Le gouvernement a réaffirmé mercredi qu'il demanderait au parlement de légiférer sur le litige entre Google et les éditeurs de presse français s'ils n'aboutissaient pas à un accord avant fin décembre.

T.B. avec AFP
Le 28/11/2012 à 17:00
Mis à jour le 28/11/2012 à 17:14

Le gouvernement a réaffirmé mercredi qu'il demanderait au parlement de légiférer sur le litige entre Google et les éditeurs de presse français s'ils n'aboutissaient pas à un accord avant fin décembre, dans sa lettre officielle de mission au médiateur Marc Schwartz, lequel, dans un communiqué séparé transmis à l'AFP, a indiqué qu'il rencontrait "actuellement les deux parties dans une attitude d'écoute".

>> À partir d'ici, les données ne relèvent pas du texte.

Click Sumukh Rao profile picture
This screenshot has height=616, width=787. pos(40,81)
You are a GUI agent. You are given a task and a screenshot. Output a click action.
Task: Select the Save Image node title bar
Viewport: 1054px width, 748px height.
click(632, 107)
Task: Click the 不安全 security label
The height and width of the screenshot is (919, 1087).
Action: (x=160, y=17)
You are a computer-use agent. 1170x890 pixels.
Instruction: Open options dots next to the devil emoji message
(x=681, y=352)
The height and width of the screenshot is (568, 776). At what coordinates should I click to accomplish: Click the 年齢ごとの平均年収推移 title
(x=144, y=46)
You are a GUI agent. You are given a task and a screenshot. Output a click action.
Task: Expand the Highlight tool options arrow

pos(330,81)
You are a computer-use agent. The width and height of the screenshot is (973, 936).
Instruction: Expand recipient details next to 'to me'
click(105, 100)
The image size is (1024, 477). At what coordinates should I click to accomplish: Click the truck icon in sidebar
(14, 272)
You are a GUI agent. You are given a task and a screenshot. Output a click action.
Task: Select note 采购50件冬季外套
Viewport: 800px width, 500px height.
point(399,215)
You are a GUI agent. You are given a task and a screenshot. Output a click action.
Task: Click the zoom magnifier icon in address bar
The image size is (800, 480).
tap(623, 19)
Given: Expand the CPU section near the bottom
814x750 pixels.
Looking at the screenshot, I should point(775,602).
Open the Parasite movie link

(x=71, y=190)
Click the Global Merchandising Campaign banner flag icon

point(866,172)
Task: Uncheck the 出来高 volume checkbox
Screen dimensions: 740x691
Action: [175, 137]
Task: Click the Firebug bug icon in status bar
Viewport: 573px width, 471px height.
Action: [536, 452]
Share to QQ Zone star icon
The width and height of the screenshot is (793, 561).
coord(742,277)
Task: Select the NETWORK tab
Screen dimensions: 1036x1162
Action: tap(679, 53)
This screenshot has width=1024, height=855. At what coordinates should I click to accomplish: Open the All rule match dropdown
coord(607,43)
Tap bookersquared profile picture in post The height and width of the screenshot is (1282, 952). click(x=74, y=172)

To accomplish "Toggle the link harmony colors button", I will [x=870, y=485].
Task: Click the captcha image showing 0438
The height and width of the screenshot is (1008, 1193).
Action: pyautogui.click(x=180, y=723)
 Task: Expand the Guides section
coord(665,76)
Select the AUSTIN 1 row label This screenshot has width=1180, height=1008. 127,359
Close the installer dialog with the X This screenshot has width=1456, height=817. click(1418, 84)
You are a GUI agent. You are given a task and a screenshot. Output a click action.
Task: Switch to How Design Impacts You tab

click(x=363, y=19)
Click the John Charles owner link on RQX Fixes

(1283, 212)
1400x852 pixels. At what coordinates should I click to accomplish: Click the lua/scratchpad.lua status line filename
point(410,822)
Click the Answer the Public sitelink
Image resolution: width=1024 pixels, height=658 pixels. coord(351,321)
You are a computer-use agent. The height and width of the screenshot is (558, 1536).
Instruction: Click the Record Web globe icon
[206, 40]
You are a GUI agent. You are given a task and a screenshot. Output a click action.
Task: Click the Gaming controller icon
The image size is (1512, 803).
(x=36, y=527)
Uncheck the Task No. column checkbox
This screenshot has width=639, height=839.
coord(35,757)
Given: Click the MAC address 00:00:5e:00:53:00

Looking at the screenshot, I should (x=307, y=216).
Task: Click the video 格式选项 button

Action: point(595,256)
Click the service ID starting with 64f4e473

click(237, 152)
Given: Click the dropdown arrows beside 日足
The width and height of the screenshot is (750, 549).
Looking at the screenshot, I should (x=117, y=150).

Marc Schwartz, du cabinet de conseil Mazars, a été désigné pour mener les négociations entre le géant de l'internet et les éditeurs de presse, qui exigent qu'il paie des "droits voisins" du droit d'auteur au regard des importants bénéfices publicitaires qu'ils réalisent en se contentant simplement de référencer leurs titres.

Une loi "si nécessaire"

François Hollande, qui a reçu fin octobre le patron de Google Eric Schmidt, avait annoncé qu'une loi pourrait "intervenir si nécessaire" pour faire payer une taxe à Google dans l'hypothèse où des négociations avec les éditeurs de presse n'aboutiraient pas d'ici la fin de l'année.

>> Taxe Google : Hollande légiférera " si necessaire"

Dans la lettre de mission officielle envoyée à Marc Schwartz en date de mercredi, les ministres Fleur Pellerin (Economie numérique) et Aurélie Filippetti (Culture) réaffirment qu'"en l'absence d'accord négocié, le gouvernement proposerait au Parlement de légifiérer, en vue de créer un mécanisme de rémunération équitable au bénéfice des organismes de presse".

Mmes Pellerin et Filippetti demandent à Marc Schwartz de les "informer régulièrement de l'avancement des discussions entre les parties et de [leur] transmettre les conclusions de [sa] médiation avant la fin du mois de décembre".

"Concertation et négociation"

"Le président de la République et le gouvernement ont clairement indiqué qu'ils se situaient dans une logique de concertation et de négociation, l'objectif étant d'aboutir à un accord d'ici la fin de l'année", a déclaré de son côté Marc Schwartz.

"Je me place résolument dans cette optique et rencontre actuellement les deux parties, dans une attitude d'écoute, car j'entends faire prévaloir un esprit de dialogue", a-t-il ajouté.

"Je rappelle que le mandat qui m'est confié par le gouvernement vise à favoriser un partage équitable de la valeur créée par l'utilisation des contenus de presse. C'est dans cette direction que j'ai commencé à travailler, tant avec les représentants de Google qu'avec ceux de la presse".

Vers un terrain d'entente ?

Un accord entre les deux parties "repose sur un système équitable de partage de la valeur", soulignent les ministres.

Selon elles, un tel texte "aurait pour objet de créer un droit à rémunération équitable au profit des éditeurs et agences de presse, en cas d'utilisation à des fins commerciales des contenus de presse présents sur leurs sites internet, sous forme d'indexation ou de référencement par un moteur de recherche".

"Marc Schwartz n'a d'intérêt ni d'un côté ni de l'autre. Chacun va pouvoir faire valoir ses arguments, et je suis convaincue qu'il existe un intérêt collectif à trouver un terrain d'entente", renchérit Fleur Pellerin, dans un entretien à L'Express en kiosque mercredi.

Dans un courrier envoyé au gouvernement, et rendu public mi-octobre par l'AFP, Google menaçait de ne plus référencer les médias français s'il devait se voir imposer une taxe assimilée à des droits d'auteur.